Travail demandé:
- 1) Réécrivez plus brièvement le paragraphe du texte sur l'exposition Mondrian qui commence par « De Mondrian, on connaît surtout », en conservant ses faits principaux.
- 2) Poursuivez le texte sur l'exposition Mondrian à partir de sa dernière phrase.

Texte extrait:
_ _ _

Mondrian, les débuts figuratifs, ou le cheminement vers l'abstraction


"Mondrian figuratif" est à l'honneur du Musée Marmottan-Monet, à Paris, du 12 septembre 2019 au 26 janvier 2020.

Grand Paysage (vers fin 1907-1908)


À deux pas du Jardin du Ranelagh, à Paris, le musée Marmottan Monet -musée de collectionneurs ayant pour vocation d’apporter un éclairage sur le rôle des amateurs dans la vie des arts- a noué un partenariat exceptionnel avec le Kunstmuseum de La Haye pour organiser une exposition totalement inédite rendant hommage à la peinture figurative de Piet Mondrian (1872-1944) et à Salomon Slijper (1884-1971), à travers la présentation de peintures et de dessins majeurs provenant exclusivement de la collection de l’amateur. 





De Mondrian, on connaît surtout les formes abstraites, les compositions géométriques faites de couleurs primaires, bleu, rouge, jaune, noir et blanc, alors que ce dernier n’a pas toujours été abstrait. Loin de là. Il a même été un peintre figuratif incroyable. Le parcours d’exposition s'intéresse ainsi à l'œuvre figurative de cet artiste placé au rang des premiers coloristes de son temps et des grands maîtres de la peinture figurative du XXe siècle. Mais le vrai coup d’éclat de cette exposition n’est pas de nous faire découvrir une facette nouvelle de l’artiste, celle d’un peintre académique hors-pair. Non. Ce que l’on découvre ici, c’est d’où vient cette abstraction inimitable qui fait désormais sa signature dans le monde entier.

_ _ _

Matériel extrait:
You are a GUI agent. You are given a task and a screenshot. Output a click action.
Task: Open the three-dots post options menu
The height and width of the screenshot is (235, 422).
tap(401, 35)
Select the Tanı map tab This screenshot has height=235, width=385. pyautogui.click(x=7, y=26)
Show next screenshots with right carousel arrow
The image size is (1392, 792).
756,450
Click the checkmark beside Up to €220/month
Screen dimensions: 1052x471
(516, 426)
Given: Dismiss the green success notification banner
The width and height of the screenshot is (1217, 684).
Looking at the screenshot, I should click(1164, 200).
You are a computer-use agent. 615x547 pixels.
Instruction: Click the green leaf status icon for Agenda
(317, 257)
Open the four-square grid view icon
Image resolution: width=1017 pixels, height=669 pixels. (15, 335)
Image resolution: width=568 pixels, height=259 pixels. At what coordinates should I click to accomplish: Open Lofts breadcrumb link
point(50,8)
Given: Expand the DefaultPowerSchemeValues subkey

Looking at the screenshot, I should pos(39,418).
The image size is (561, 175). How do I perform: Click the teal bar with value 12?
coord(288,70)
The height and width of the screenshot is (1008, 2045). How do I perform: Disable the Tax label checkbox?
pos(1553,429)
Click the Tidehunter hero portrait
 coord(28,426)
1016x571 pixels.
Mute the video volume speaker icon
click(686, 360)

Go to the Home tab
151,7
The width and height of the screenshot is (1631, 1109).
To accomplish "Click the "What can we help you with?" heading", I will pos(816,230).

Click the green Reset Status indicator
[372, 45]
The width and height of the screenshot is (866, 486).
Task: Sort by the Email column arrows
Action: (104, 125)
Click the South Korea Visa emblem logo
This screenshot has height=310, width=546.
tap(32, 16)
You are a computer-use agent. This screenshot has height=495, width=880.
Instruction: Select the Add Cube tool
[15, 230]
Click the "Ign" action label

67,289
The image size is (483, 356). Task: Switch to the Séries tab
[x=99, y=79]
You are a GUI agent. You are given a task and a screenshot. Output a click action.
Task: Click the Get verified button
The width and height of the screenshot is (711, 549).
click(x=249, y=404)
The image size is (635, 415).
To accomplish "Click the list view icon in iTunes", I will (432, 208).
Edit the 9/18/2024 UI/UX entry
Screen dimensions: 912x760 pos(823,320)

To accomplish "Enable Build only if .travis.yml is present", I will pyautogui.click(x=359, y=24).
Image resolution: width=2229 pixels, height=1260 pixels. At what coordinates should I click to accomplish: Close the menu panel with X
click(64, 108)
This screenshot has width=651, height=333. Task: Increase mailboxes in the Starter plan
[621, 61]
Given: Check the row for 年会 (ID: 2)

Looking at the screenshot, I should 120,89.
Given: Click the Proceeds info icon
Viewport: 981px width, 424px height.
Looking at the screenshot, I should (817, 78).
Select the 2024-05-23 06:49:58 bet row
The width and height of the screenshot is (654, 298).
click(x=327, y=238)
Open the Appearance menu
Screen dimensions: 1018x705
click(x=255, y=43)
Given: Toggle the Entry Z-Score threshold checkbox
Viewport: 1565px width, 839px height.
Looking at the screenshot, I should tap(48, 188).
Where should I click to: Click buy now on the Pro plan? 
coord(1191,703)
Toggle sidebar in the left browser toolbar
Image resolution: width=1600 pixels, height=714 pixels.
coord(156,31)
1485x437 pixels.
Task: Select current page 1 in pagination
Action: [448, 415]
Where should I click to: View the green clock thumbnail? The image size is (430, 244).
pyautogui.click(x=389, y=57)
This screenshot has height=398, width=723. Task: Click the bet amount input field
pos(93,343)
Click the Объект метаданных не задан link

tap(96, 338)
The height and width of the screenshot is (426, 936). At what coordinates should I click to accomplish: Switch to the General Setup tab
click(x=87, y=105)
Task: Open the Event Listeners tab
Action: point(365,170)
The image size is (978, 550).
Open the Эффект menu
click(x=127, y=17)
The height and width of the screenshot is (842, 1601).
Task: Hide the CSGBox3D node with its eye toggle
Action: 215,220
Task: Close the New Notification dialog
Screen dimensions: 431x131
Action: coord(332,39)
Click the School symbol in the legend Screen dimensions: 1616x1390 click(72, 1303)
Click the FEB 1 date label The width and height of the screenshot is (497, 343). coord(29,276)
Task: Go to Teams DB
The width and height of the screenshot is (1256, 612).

_ _ _

Résultats:
- 1) On connaît surtout Mondrian pour ses compositions géométriques abstraites en couleurs primaires (bleu, rouge, jaune), noir et blanc. Il fut pourtant aussi un remarquable peintre figuratif, compté parmi les premiers coloristes de son temps et les grands maîtres de la peinture figurative du XXe siècle. L'exposition explore cette œuvre figurative. Son principal intérêt est de révéler l'origine de l'abstraction qui est devenue sa signature dans le monde entier.

- 2)
67 œuvres sélectionnées par Mondrian lui-même vers 1920, pour Salomon B. Sliiper, sont présentées ici. La moitié de ces toiles n’a jamais été exposée en France, et certaines ne le seront plus jamais : comme le Moulin dans la clarté du soleil (1908), en raison de sa fragilité, ne quittera, par exemple, plus le Kunstmuseum après cet ultime voyage.

Piet Mondrian, "Moulin dans la clarté du soleil", 1908.©Kunstmuseum Den Haag,The Hague, the Netherlands


Mondrian

Pieter Cornelis Mondrian naît en 1872 à Amersfoort, dans la province d’Utrecht aux Pays-Bas, fils d’un instituteur calviniste très austère. Fut un temps, Pieter se voyait prédicateur, mais il aime l’art, la peinture, le dessin, et s’inscrit, contre la volonté paternelle, à l’Académie des Beaux Arts d’Amsterdam (ville très conservatrice à l’époque) où il reçoit une formation plutôt classique, orientée vers des travaux d’après modèles. C’est un garçon sérieux, appliqué, attentif qui se fait très vite remarquer. Il peint alors des natures mortes, des portraits, copie les grands Maîtres, fait des dessins pour illustrer des livres, donne des leçons... Mais il réalise aussi des petits paysages intimistes qui sont, en fait, des sortes d’expérimentations sur ses ressentis intérieurs. Il restera à l’Académie cinq ans (1892/97).




Salomon B. Slijper

Réfugié aux Pays-Bas durant la Première Guerre mondiale, Salomon B. Slijper, fils de diamantaire fortuné, se lie d’amitié avec le peintre Mondrian, dont il deviendra rapidement le plus grand collectionneur. En 1915, l'artiste sans le sou, qui survit en faisant des copies d'oeuvres au Rijksmuseum, partage avec l’amateur un goût prononcé pour la bonne chère, les vêtements élégants et les jolies femmes. Sliiper acquiert sans compter les toiles de l'artiste, parfois en échange d'un costume.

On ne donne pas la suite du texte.